Entries taken from a collection:

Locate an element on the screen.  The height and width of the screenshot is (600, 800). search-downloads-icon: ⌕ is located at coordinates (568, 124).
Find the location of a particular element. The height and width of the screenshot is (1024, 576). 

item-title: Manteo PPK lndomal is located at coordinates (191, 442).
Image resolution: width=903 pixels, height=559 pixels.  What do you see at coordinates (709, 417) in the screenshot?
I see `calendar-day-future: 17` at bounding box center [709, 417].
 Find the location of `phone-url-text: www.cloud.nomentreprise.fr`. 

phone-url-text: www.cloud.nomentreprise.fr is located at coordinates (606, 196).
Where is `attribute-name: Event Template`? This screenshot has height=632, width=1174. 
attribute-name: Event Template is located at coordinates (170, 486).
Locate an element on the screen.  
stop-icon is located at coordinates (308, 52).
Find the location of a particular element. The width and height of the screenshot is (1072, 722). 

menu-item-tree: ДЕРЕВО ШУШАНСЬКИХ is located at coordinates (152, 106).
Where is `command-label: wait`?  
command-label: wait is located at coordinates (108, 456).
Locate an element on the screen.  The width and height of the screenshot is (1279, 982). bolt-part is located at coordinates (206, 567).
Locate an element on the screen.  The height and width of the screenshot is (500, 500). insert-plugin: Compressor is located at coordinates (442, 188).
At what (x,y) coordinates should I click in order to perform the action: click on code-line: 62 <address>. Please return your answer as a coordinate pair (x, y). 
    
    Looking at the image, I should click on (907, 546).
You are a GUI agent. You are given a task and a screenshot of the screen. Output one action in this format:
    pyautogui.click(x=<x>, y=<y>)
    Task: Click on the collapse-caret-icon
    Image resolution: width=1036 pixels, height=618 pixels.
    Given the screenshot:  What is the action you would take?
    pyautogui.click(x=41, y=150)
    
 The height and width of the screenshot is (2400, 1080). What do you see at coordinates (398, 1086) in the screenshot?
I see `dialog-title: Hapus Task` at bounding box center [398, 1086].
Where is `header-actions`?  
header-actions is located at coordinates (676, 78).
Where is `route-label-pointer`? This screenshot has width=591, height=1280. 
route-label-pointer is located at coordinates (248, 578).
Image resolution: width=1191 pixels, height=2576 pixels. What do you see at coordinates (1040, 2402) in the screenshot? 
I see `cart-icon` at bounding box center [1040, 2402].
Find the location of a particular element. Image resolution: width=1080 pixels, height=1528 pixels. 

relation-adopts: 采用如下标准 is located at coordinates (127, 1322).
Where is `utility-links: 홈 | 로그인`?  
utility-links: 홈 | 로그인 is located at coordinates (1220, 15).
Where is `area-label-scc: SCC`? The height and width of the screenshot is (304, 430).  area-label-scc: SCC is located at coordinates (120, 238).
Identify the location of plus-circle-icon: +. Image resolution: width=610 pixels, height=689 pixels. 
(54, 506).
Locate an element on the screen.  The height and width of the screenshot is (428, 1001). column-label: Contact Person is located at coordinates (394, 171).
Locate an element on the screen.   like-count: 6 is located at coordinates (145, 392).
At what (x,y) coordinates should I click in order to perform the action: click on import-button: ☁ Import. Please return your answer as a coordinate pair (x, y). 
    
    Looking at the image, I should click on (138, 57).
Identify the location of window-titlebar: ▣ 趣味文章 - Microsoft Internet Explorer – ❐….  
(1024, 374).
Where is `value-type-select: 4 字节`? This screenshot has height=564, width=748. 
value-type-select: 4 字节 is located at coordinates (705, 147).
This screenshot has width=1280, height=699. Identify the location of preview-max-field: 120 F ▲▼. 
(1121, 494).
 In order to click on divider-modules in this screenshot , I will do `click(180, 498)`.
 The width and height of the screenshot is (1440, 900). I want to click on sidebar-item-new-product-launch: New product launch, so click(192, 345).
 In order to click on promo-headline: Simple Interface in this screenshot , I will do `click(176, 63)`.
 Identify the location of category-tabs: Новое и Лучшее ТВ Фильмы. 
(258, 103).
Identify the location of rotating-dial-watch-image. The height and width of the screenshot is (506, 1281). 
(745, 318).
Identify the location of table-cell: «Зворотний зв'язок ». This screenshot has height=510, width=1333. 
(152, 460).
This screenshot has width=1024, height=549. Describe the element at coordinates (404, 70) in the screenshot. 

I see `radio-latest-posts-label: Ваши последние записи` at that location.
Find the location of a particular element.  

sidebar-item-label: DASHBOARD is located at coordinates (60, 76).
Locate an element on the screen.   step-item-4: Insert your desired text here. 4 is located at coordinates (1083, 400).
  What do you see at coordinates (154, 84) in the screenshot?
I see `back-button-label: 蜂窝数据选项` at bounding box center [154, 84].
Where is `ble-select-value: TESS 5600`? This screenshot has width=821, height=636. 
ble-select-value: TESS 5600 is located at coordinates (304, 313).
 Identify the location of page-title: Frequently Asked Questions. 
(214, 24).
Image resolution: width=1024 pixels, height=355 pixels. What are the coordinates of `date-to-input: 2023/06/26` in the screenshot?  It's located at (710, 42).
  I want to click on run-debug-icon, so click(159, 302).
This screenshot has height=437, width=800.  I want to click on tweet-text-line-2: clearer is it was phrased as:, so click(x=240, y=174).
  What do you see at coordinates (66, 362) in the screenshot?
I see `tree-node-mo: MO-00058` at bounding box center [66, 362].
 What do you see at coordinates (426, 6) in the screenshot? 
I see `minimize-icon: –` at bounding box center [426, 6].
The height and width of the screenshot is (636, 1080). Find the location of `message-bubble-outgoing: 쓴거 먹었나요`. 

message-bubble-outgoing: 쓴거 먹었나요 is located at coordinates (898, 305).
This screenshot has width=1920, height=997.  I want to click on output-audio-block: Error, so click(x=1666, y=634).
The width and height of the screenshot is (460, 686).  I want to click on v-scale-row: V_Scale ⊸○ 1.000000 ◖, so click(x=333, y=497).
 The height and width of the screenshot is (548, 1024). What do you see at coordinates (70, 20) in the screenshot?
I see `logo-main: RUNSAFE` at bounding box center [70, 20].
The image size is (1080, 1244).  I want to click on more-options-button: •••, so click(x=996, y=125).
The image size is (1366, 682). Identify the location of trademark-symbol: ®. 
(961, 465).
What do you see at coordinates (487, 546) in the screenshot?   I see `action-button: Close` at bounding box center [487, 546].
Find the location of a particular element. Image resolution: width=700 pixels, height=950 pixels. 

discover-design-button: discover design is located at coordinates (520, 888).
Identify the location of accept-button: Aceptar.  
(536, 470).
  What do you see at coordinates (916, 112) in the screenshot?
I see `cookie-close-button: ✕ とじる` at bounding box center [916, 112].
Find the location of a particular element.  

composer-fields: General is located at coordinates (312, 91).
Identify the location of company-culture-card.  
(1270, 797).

- Work instruction
Rewrite all of the rows above, changing every "Identify the location of" to "Give the position of" and leaving everything else the same.

- Result
Locate an element on the screen.  The height and width of the screenshot is (600, 800). search-downloads-icon: ⌕ is located at coordinates (568, 124).
Find the location of a particular element. The height and width of the screenshot is (1024, 576). 

item-title: Manteo PPK lndomal is located at coordinates (191, 442).
Image resolution: width=903 pixels, height=559 pixels.  What do you see at coordinates (709, 417) in the screenshot?
I see `calendar-day-future: 17` at bounding box center [709, 417].
 Find the location of `phone-url-text: www.cloud.nomentreprise.fr`. 

phone-url-text: www.cloud.nomentreprise.fr is located at coordinates (606, 196).
Where is `attribute-name: Event Template`? This screenshot has height=632, width=1174. 
attribute-name: Event Template is located at coordinates (170, 486).
Locate an element on the screen.  
stop-icon is located at coordinates (308, 52).
Find the location of a particular element. The width and height of the screenshot is (1072, 722). 

menu-item-tree: ДЕРЕВО ШУШАНСЬКИХ is located at coordinates (152, 106).
Where is `command-label: wait`?  
command-label: wait is located at coordinates (108, 456).
Locate an element on the screen.  The width and height of the screenshot is (1279, 982). bolt-part is located at coordinates (206, 567).
Locate an element on the screen.  The height and width of the screenshot is (500, 500). insert-plugin: Compressor is located at coordinates (442, 188).
At what (x,y) coordinates should I click in order to perform the action: click on code-line: 62 <address>. Please return your answer as a coordinate pair (x, y). 
    
    Looking at the image, I should click on (907, 546).
You are a GUI agent. You are given a task and a screenshot of the screen. Output one action in this format:
    pyautogui.click(x=<x>, y=<y>)
    Task: Click on the collapse-caret-icon
    Image resolution: width=1036 pixels, height=618 pixels.
    Given the screenshot:  What is the action you would take?
    pyautogui.click(x=41, y=150)
    
 The height and width of the screenshot is (2400, 1080). What do you see at coordinates (398, 1086) in the screenshot?
I see `dialog-title: Hapus Task` at bounding box center [398, 1086].
Where is `header-actions`?  
header-actions is located at coordinates (676, 78).
Where is `route-label-pointer`? This screenshot has width=591, height=1280. 
route-label-pointer is located at coordinates (248, 578).
Image resolution: width=1191 pixels, height=2576 pixels. What do you see at coordinates (1040, 2402) in the screenshot? 
I see `cart-icon` at bounding box center [1040, 2402].
Find the location of a particular element. Image resolution: width=1080 pixels, height=1528 pixels. 

relation-adopts: 采用如下标准 is located at coordinates (127, 1322).
Where is `utility-links: 홈 | 로그인`?  
utility-links: 홈 | 로그인 is located at coordinates (1220, 15).
Where is `area-label-scc: SCC`? The height and width of the screenshot is (304, 430).  area-label-scc: SCC is located at coordinates (120, 238).
Give the position of plus-circle-icon: +. Image resolution: width=610 pixels, height=689 pixels. 
(54, 506).
Locate an element on the screen.  The height and width of the screenshot is (428, 1001). column-label: Contact Person is located at coordinates (394, 171).
Locate an element on the screen.   like-count: 6 is located at coordinates (145, 392).
At what (x,y) coordinates should I click in order to perform the action: click on import-button: ☁ Import. Please return your answer as a coordinate pair (x, y). 
    
    Looking at the image, I should click on (138, 57).
Give the position of window-titlebar: ▣ 趣味文章 - Microsoft Internet Explorer – ❐….  
(1024, 374).
Where is `value-type-select: 4 字节`? This screenshot has height=564, width=748. 
value-type-select: 4 字节 is located at coordinates (705, 147).
This screenshot has width=1280, height=699. Give the position of preview-max-field: 120 F ▲▼. 
(1121, 494).
 In order to click on divider-modules in this screenshot , I will do `click(180, 498)`.
 The width and height of the screenshot is (1440, 900). I want to click on sidebar-item-new-product-launch: New product launch, so click(192, 345).
 In order to click on promo-headline: Simple Interface in this screenshot , I will do `click(176, 63)`.
 Give the position of category-tabs: Новое и Лучшее ТВ Фильмы. 
(258, 103).
Give the position of rotating-dial-watch-image. The height and width of the screenshot is (506, 1281). 
(745, 318).
Give the position of table-cell: «Зворотний зв'язок ». This screenshot has height=510, width=1333. 
(152, 460).
This screenshot has width=1024, height=549. Describe the element at coordinates (404, 70) in the screenshot. 

I see `radio-latest-posts-label: Ваши последние записи` at that location.
Find the location of a particular element.  

sidebar-item-label: DASHBOARD is located at coordinates (60, 76).
Locate an element on the screen.   step-item-4: Insert your desired text here. 4 is located at coordinates (1083, 400).
  What do you see at coordinates (154, 84) in the screenshot?
I see `back-button-label: 蜂窝数据选项` at bounding box center [154, 84].
Where is `ble-select-value: TESS 5600`? This screenshot has width=821, height=636. 
ble-select-value: TESS 5600 is located at coordinates (304, 313).
 Give the position of page-title: Frequently Asked Questions. 
(214, 24).
Image resolution: width=1024 pixels, height=355 pixels. What are the coordinates of `date-to-input: 2023/06/26` in the screenshot?  It's located at (710, 42).
  I want to click on run-debug-icon, so click(159, 302).
This screenshot has height=437, width=800.  I want to click on tweet-text-line-2: clearer is it was phrased as:, so click(x=240, y=174).
  What do you see at coordinates (66, 362) in the screenshot?
I see `tree-node-mo: MO-00058` at bounding box center [66, 362].
 What do you see at coordinates (426, 6) in the screenshot? 
I see `minimize-icon: –` at bounding box center [426, 6].
The height and width of the screenshot is (636, 1080). Find the location of `message-bubble-outgoing: 쓴거 먹었나요`. 

message-bubble-outgoing: 쓴거 먹었나요 is located at coordinates (898, 305).
This screenshot has width=1920, height=997.  I want to click on output-audio-block: Error, so click(x=1666, y=634).
The width and height of the screenshot is (460, 686).  I want to click on v-scale-row: V_Scale ⊸○ 1.000000 ◖, so click(x=333, y=497).
 The height and width of the screenshot is (548, 1024). What do you see at coordinates (70, 20) in the screenshot?
I see `logo-main: RUNSAFE` at bounding box center [70, 20].
The image size is (1080, 1244).  I want to click on more-options-button: •••, so click(x=996, y=125).
The image size is (1366, 682). Give the position of trademark-symbol: ®. 
(961, 465).
What do you see at coordinates (487, 546) in the screenshot?   I see `action-button: Close` at bounding box center [487, 546].
Find the location of a particular element. Image resolution: width=700 pixels, height=950 pixels. 

discover-design-button: discover design is located at coordinates (520, 888).
Give the position of accept-button: Aceptar.  
(536, 470).
  What do you see at coordinates (916, 112) in the screenshot?
I see `cookie-close-button: ✕ とじる` at bounding box center [916, 112].
Find the location of a particular element.  

composer-fields: General is located at coordinates (312, 91).
Give the position of company-culture-card.  
(1270, 797).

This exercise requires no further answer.